* **What needs to be done**
Could you copy out all of the entries exactly?

* **The data**
════════════════════
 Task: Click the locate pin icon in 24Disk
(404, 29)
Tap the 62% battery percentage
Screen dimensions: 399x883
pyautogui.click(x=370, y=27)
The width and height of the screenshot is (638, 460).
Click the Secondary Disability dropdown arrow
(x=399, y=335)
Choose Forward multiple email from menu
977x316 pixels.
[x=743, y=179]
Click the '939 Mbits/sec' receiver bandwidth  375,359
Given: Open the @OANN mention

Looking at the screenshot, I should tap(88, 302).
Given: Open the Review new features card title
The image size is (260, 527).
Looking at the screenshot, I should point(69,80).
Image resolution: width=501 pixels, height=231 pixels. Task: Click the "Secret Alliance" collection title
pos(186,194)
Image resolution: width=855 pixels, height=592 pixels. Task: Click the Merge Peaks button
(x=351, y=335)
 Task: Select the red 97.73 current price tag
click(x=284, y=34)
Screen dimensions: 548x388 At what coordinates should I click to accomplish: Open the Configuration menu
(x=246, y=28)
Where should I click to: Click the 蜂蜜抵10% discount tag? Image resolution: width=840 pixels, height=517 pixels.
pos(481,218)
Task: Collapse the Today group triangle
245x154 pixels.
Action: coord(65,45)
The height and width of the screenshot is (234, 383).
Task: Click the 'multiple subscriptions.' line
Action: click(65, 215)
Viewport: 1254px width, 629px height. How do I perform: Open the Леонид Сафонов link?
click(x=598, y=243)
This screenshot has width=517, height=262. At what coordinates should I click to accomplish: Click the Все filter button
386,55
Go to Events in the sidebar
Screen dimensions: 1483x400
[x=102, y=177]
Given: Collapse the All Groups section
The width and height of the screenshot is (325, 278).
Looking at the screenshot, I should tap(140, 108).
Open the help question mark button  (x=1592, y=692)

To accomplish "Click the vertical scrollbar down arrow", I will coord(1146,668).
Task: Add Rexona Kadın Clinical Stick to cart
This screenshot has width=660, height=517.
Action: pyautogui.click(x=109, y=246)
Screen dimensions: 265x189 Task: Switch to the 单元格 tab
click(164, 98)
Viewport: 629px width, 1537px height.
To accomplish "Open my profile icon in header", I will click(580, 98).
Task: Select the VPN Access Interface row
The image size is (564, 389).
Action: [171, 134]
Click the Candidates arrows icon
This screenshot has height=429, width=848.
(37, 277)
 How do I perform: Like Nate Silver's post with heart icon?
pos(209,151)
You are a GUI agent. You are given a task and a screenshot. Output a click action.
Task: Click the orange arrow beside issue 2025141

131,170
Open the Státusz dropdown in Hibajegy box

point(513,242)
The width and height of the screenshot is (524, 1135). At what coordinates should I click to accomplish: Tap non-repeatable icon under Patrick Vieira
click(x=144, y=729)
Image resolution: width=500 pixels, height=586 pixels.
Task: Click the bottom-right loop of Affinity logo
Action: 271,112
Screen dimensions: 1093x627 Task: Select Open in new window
════════════════════
* **Task answer**
 Task: Click the locate pin icon in 24Disk
(404, 29)
Tap the 62% battery percentage
Screen dimensions: 399x883
pyautogui.click(x=370, y=27)
The width and height of the screenshot is (638, 460).
Click the Secondary Disability dropdown arrow
(x=399, y=335)
Choose Forward multiple email from menu
977x316 pixels.
[x=743, y=179]
Click the '939 Mbits/sec' receiver bandwidth  375,359
Given: Open the @OANN mention

Looking at the screenshot, I should tap(88, 302).
Given: Open the Review new features card title
The image size is (260, 527).
Looking at the screenshot, I should point(69,80).
Image resolution: width=501 pixels, height=231 pixels. Task: Click the "Secret Alliance" collection title
pos(186,194)
Image resolution: width=855 pixels, height=592 pixels. Task: Click the Merge Peaks button
(x=351, y=335)
 Task: Select the red 97.73 current price tag
click(x=284, y=34)
Screen dimensions: 548x388 At what coordinates should I click to accomplish: Open the Configuration menu
(x=246, y=28)
Where should I click to: Click the 蜂蜜抵10% discount tag? Image resolution: width=840 pixels, height=517 pixels.
pos(481,218)
Task: Collapse the Today group triangle
245x154 pixels.
Action: coord(65,45)
The height and width of the screenshot is (234, 383).
Task: Click the 'multiple subscriptions.' line
Action: click(65, 215)
Viewport: 1254px width, 629px height. How do I perform: Open the Леонид Сафонов link?
click(x=598, y=243)
This screenshot has width=517, height=262. At what coordinates should I click to accomplish: Click the Все filter button
386,55
Go to Events in the sidebar
Screen dimensions: 1483x400
[x=102, y=177]
Given: Collapse the All Groups section
The width and height of the screenshot is (325, 278).
Looking at the screenshot, I should tap(140, 108).
Open the help question mark button  (x=1592, y=692)

To accomplish "Click the vertical scrollbar down arrow", I will coord(1146,668).
Task: Add Rexona Kadın Clinical Stick to cart
This screenshot has width=660, height=517.
Action: pyautogui.click(x=109, y=246)
Screen dimensions: 265x189 Task: Switch to the 单元格 tab
click(164, 98)
Viewport: 629px width, 1537px height.
To accomplish "Open my profile icon in header", I will click(580, 98).
Task: Select the VPN Access Interface row
The image size is (564, 389).
Action: [171, 134]
Click the Candidates arrows icon
This screenshot has height=429, width=848.
(37, 277)
 How do I perform: Like Nate Silver's post with heart icon?
pos(209,151)
You are a GUI agent. You are given a task and a screenshot. Output a click action.
Task: Click the orange arrow beside issue 2025141

131,170
Open the Státusz dropdown in Hibajegy box

point(513,242)
The width and height of the screenshot is (524, 1135). At what coordinates should I click to accomplish: Tap non-repeatable icon under Patrick Vieira
click(x=144, y=729)
Image resolution: width=500 pixels, height=586 pixels.
Task: Click the bottom-right loop of Affinity logo
Action: 271,112
Screen dimensions: 1093x627 Task: Select Open in new window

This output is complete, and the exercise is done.